From insect bites to dust mites, know how to cope when your body comes over all defensive.
What is an allergy?
People can be allergic to all kinds of different substances, from pollen to pet fur and base metals, household dust, certain foods and medicines.
Why am I allergic?
Your body's immune system is designed to protect you from infection. When a harmful substance (i.e. a virus or bacteria) enters the body of someone with a sensitized immune system, antibodies quickly arrive to begin the process that deals with it.
Symptoms of this immune process can include itching, coughing, wheezing, hives and rashes, but it's a small price to pay for potentially saving your life. With allergies, the system mistakes otherwise harmless substances for something more dangerous, and triggers the immune response.
Signs and symptoms
Symptoms vary from one person to the next, but a great deal depends upon the type of allergy and individual levels of sensitivity. Generally, the area of the body where the allergen has come into contact is most affected.
For example, the runny nose and itchy eyes that crop up with hay fever is associated with inhaling pollen, while an allergic reaction to an insect bite could cause the surrounding tissue to swell up. Always consult your doctor (GP) if the symptoms persist, or if breathing difficulties kick in.
All ingredients are required, by law, to be listed on food packaging, regardless of the amount contained in the product. This is designed to make it easier for people with food allergies to determine whether or not the product is safe for them to eat. Some manufacturers even go as far as informing the consumer that the product has been near foods that may cause allergic reactions. So, you might see labelling along the lines of 'may contain traces of nuts', however this kind of labelling isn't compulsory.

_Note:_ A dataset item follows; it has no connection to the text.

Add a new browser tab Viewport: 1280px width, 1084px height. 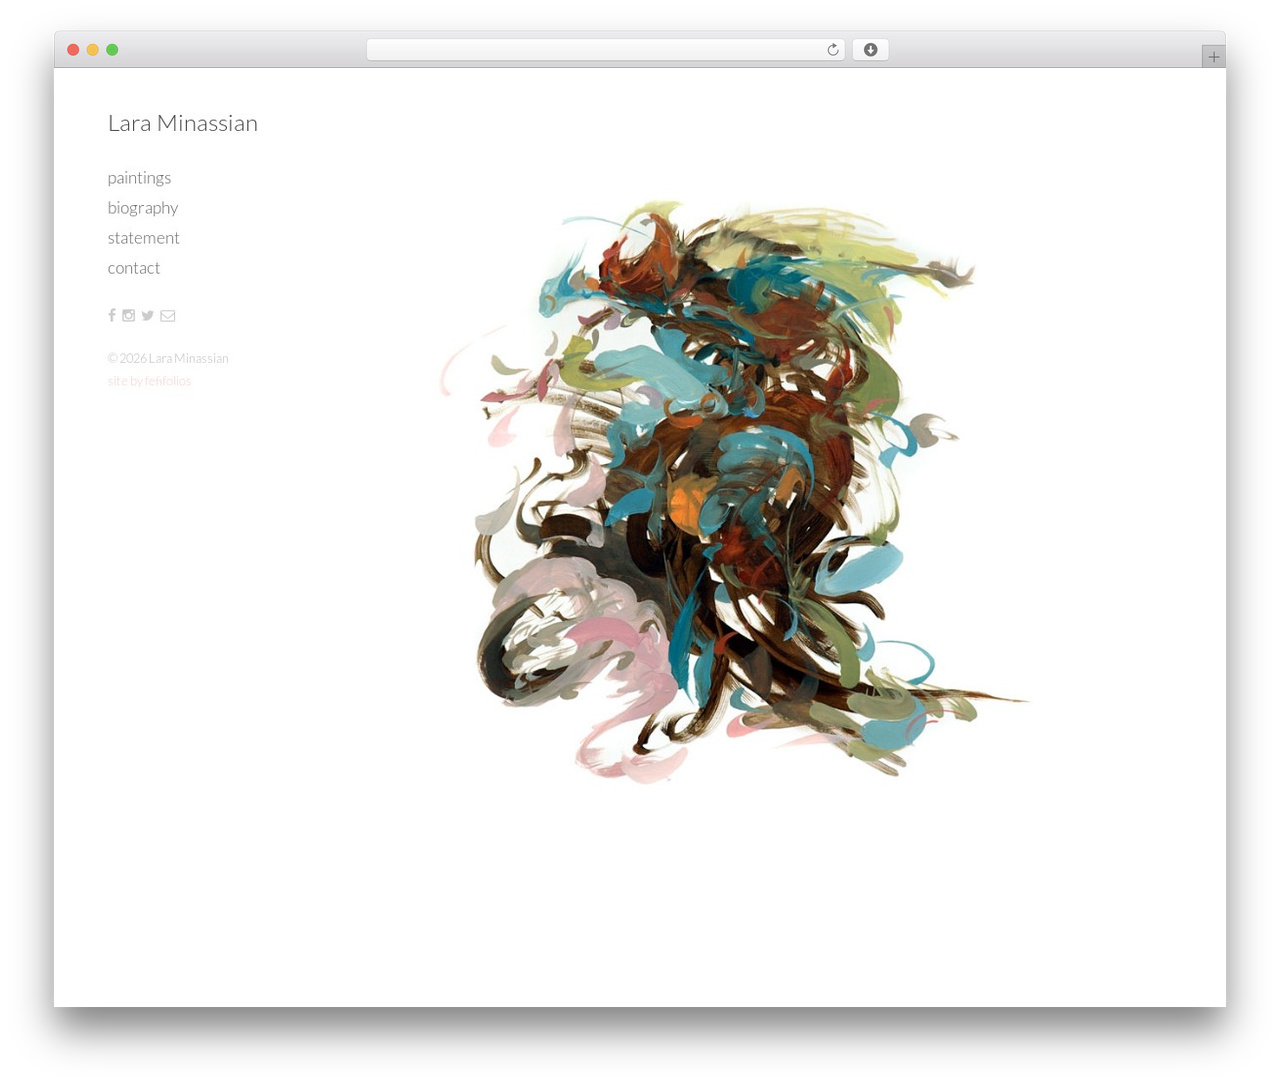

The Food Standards Agency offers an email and text alert service to inform you when a food product has been withdrawn from the shelves due to missing or incorrect information about its ingredients. If your food allergy is severe you'll need to be clued up about reading food labels, though. In these cases, it's best to stick to the rule 'if you don't know what's in it, don't eat it.'
There is no medical 'cure' for allergies, but you can often avoid the substance responsible, and the symptoms can still be treated. Antihistamines may help reduce some of the effects of an allergic reaction, but always talk it over with your GP or pharmacist first.